Peter Kim organized fourteen big thinkers in social media to share our thoughts on what 2009 may have in store for us.  

You can download the full PDF here.

Here's some of what we're thinking:

  • "Although it is now cheaper to launch an initiative leveraging Web 2.0 technology – it requires qualified and passionate people to make them successful." – David Armano
  • "You may not always start the year as a leader, but you can certainly finish it that way." – Rohit Bhargava
  • "Intimacy touches emotion; emotion powers conversation." – Pete Blackshaw
  • "Doors are going to close all over the social web. Why?
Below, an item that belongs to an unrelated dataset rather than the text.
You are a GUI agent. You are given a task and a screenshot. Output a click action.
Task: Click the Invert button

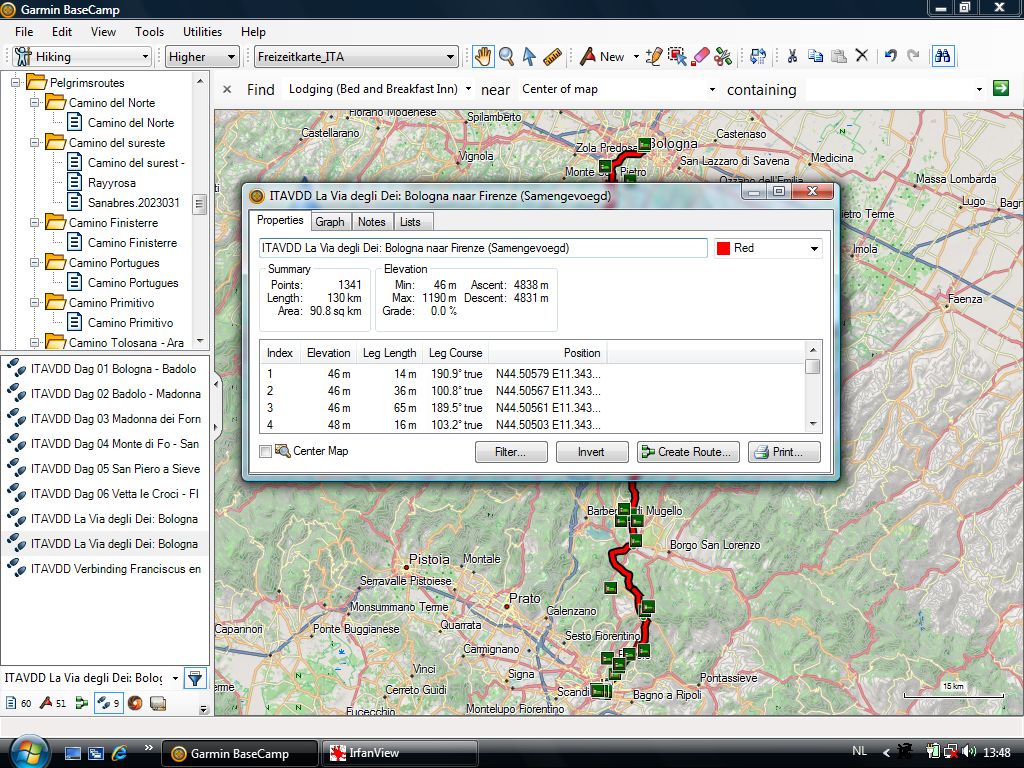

Because the money didn't come the way people thought it would." – Chris Brogan
  • "The tipping point has not only *not* been reached, but could still tilt *away* from Social Media." – Todd Defren
  • "There's a lot of fixing that needs to be done." – Jason Falls
  • "Dwindling budgets suddenly make low-cost social media look like the pretty girl at the ball." – Ann Handley
  • "We're going to develop a set of better metrics to help guide, direct and validate 'commitment'." – Joseph Jaffe
  • "The movement is rooted in a desire to have quality, not quantity, as people cocoon in the face of the economic crisis." – Charlene Li
  • "After a pre-qualifying wrestling match…" – Ben McConnell
  • "These will be cumulative events and interactions that will build brand loyalty for the companies that pay attention to them." – Scott Monty
  • "The recession will force revenue results out of social technologies." – Jeremiah Owyang
  • "Suddenly, being Facebook friends with your mom will seem less ridiculous than following 4,000 strangers on Twitter." – Greg Verdino

Here are my personal predictions:

  1. Customer Satisfaction Uprising
    With money tight and tensions high,consumers will not tolerate bad
    service. They will flip out, very publicly, using social media.
  2. Companies Will See The Light
    One at a time, big companies will have their "Dell Moment" and wake
    up to the power of investing in earning great word of mouth with
    one-on-one attention to the community.
  3. Love Beats Money
    People will rally to support companies they love when hard times hit (remember the people who sent cash to Southwest after 9/11?). Companies that focus on earning love will thrive during hard times, and kick ass when good times return.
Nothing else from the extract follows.